But back to the topic at hand… we have just hit the tipping point of mainstream crypto adoption.
This week, everything changed. It’s going to take a while for this change to play out. But make no mistake. This is the tipping point.
This is the point where investing in crypto will become as common as investing in stocks, shares and savings accounts.
Well, the US government just declared that national banks can offer crypto custody services to their clients.
In a public letter, dated July 22nd 2020, the Office of the Comptroller of the Currency announced (emphasis mine):
This letter responds to your request regarding the authority of a national bank to provide cryptocurrency custody services for customers. For the reasons discussed below, we conclude a national bank may provide these cryptocurrency custody services on behalf of customers, including by holding the unique cryptographic keys associated with cryptocurrency.
This letter also reaffirms the OCC’s position that national banks may provide permissible banking services to any lawful business they choose, including cryptocurrency businesses, so long as they effectively manage the risks and comply with applicable law.
So basically, it’s now legal for US banks to provide crypto custody services to the public.
Why does this matter?
It’s just turned crypto into a mainstream investment that is as safe and easy to store as stocks and cash.
Once the ball gets rolling on this, anyone will be able to walk into their bank and buy, sell, store and trade crypto.
“Being your own bank” is not a good idea for most people
If you’re reading this, you are a very early adopter of crypto.
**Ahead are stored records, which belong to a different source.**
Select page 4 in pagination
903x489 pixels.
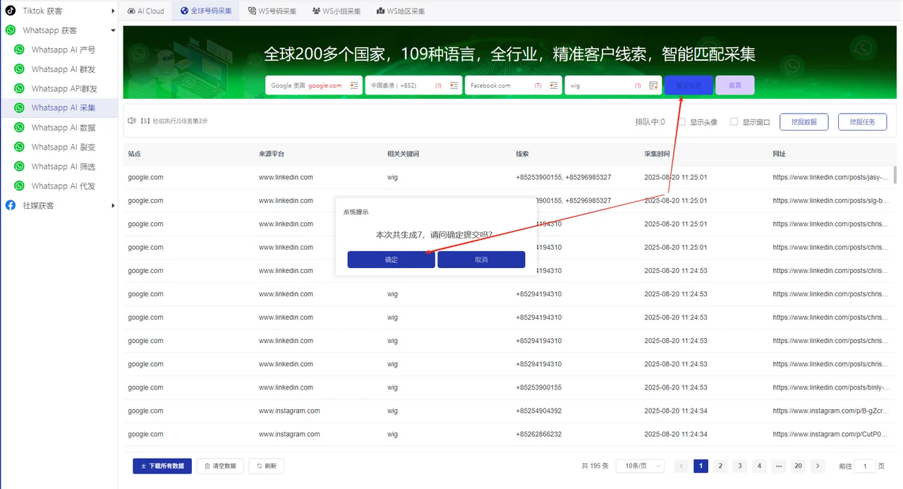758,466
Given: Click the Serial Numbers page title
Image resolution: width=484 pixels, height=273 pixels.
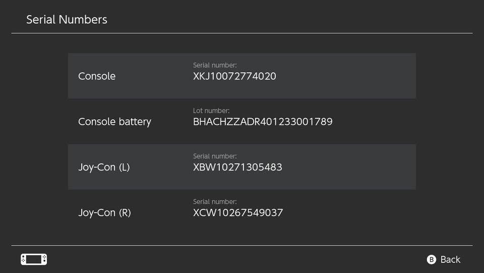Looking at the screenshot, I should 67,20.
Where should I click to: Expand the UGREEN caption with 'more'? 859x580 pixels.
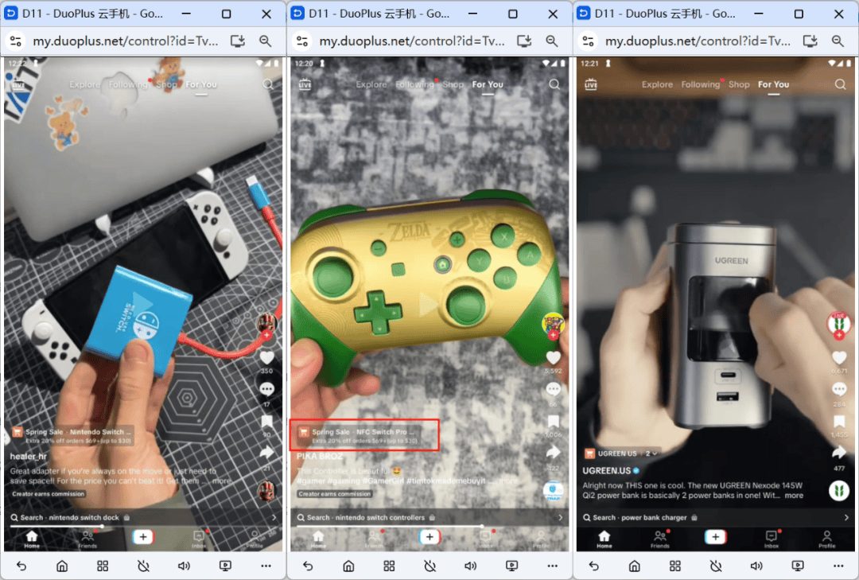coord(794,496)
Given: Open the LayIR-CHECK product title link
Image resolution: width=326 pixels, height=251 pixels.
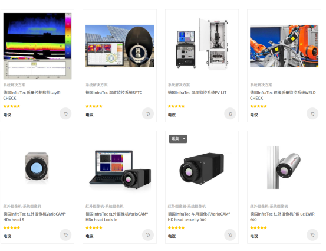Looking at the screenshot, I should 32,96.
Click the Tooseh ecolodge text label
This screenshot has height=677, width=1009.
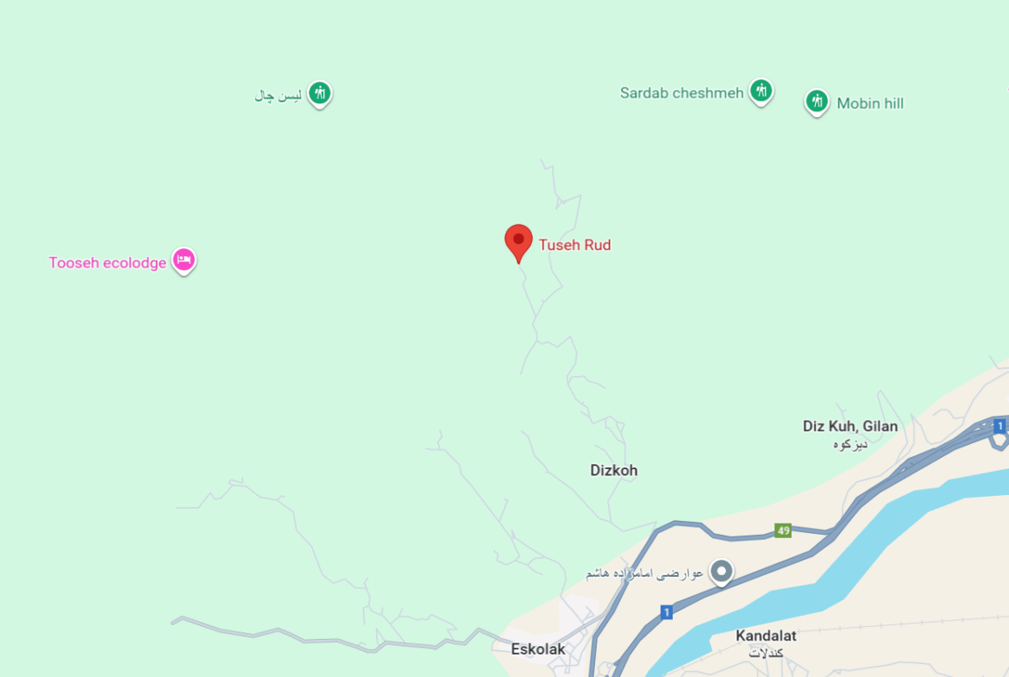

And you likely have the technical skills and knowhow to buy and store your own crypto.
But most people out there aren’t as clued up as you.
At this point in crypto’s development, the mainstream really shouldn’t be holding it. It’s too complicated and too risky.
And I don’t mean risky as in price fluctuations.
I mean risky as in:
- Lose your seed phrase or private key and your crypto is gone forever.
- Get hacked and your crypto is gone forever.
- Leave your crypto on an exchange that gets hacked and your crypto is gone forever.
“Being your own bank” is great for people with the technical knowhow to do it safely. Or for people who live in highly corrupt countries.
But for most people living in stable Western countries, the benefits don’t outweigh the risks.
And even if you’re happy to manage and safeguard all your crypto affairs completely on your own, you’re adding a lot of extra work into your life.
You’re also making a lot of extra decisions that you could avoid if you just let your bank take care of it all.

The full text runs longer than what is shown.